Selective serotonin reuptake inhibitors (SSRIs) prevent the development of and reverse pulmonary hypertension (PH) in animal models. We sought to determine whether SSRIs are associated with a decreased incidence of PH in at-risk patients and whether SSRIs are associated with decreased mortality in patients with established PH.
In a case-control study of patients enrolled in the Surveillance of Pulmonary Hypertension in America (SOPHIA) registry, we tested whether patients without PH (no-PH group; n = 155) were more likely to be receiving SSRIs when compared to those with confirmed PH (n = 1,180). In a separate cohort study of adults with documented PH in the referral-based Pulmonary Hypertension Connection (PHC) registry (n = 542), we classified patients into categories by SSRI use, and we examined whether SSRI use was associated with decreased mortality.
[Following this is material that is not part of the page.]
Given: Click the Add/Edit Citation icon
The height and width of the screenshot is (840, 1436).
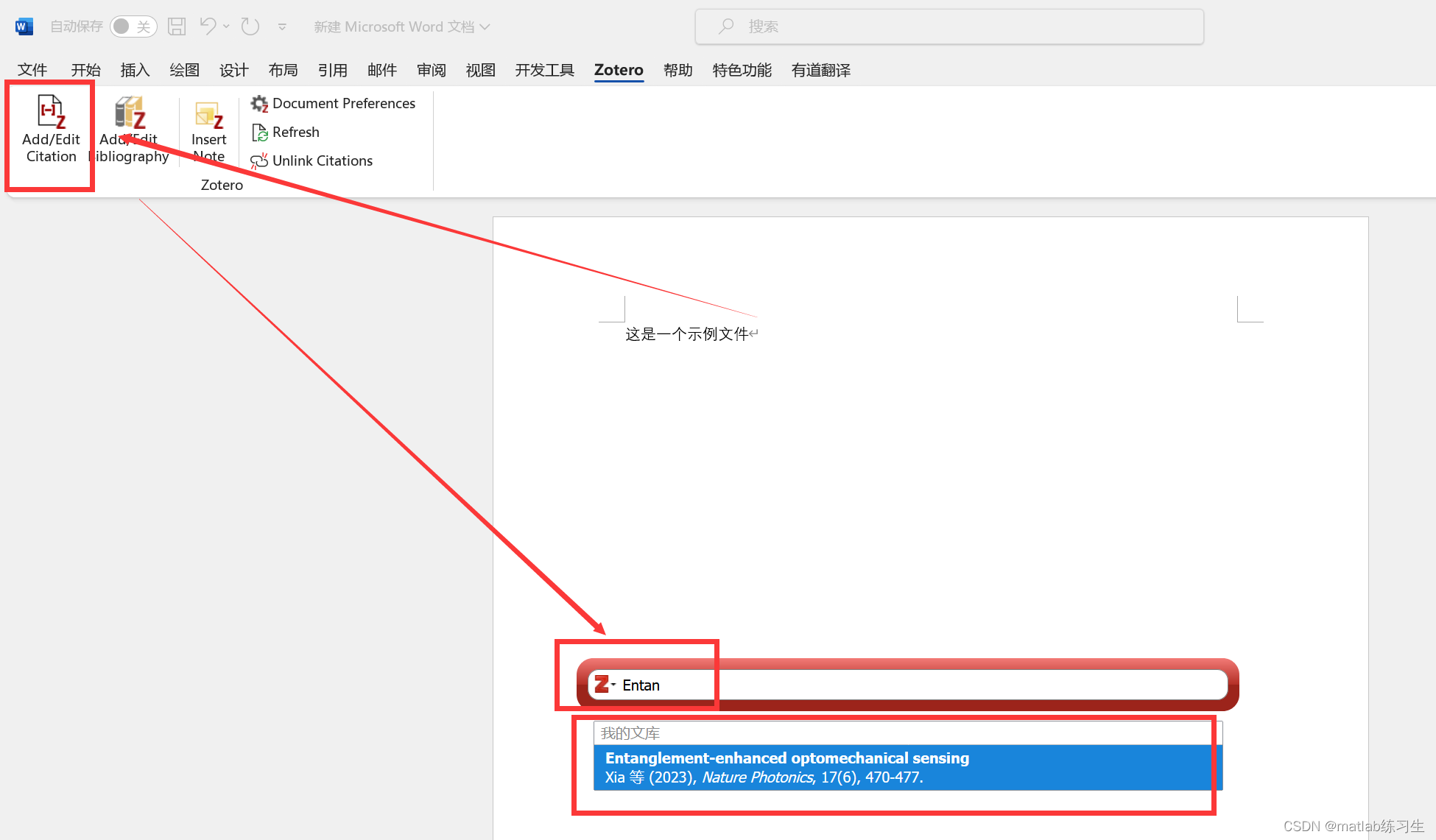Looking at the screenshot, I should [51, 113].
In SOPHIA, the confirmed PH group was less likely to be receiving SSRIs compared with the no-PH group (univariate odds ratio [OR], 0.56 [95% confidence interval (CI), 0.39 to 0.82]; p = 0.003; multivariate OR, 0.71l [95% CI, 0.48 to 1.06]; p = 0.09). In the PHC, 69 of 542 patients (13%) were receiving SSRIs at the time of referral. During a mean (± SD) follow-up period of 4.0 ± 3.1 years, 12% of patients receiving SSRIs vs 23% of patients not receiving SSRIs died (hazard ratio [HR], 0.35; 95% CI, 0.14 to 0.87; p = 0.023). The association between SSRI use and decreased mortality persisted after adjusting for age, gender, etiology of PH, and obesity (HR, 0.35; 95% CI, 0.14 to 0.88; p = 0.026).
SSRIs appear to be associated with a decreased development of PH and a decreased mortality in PH. These findings provide a rationale for clinical trials of SSRIs in PH.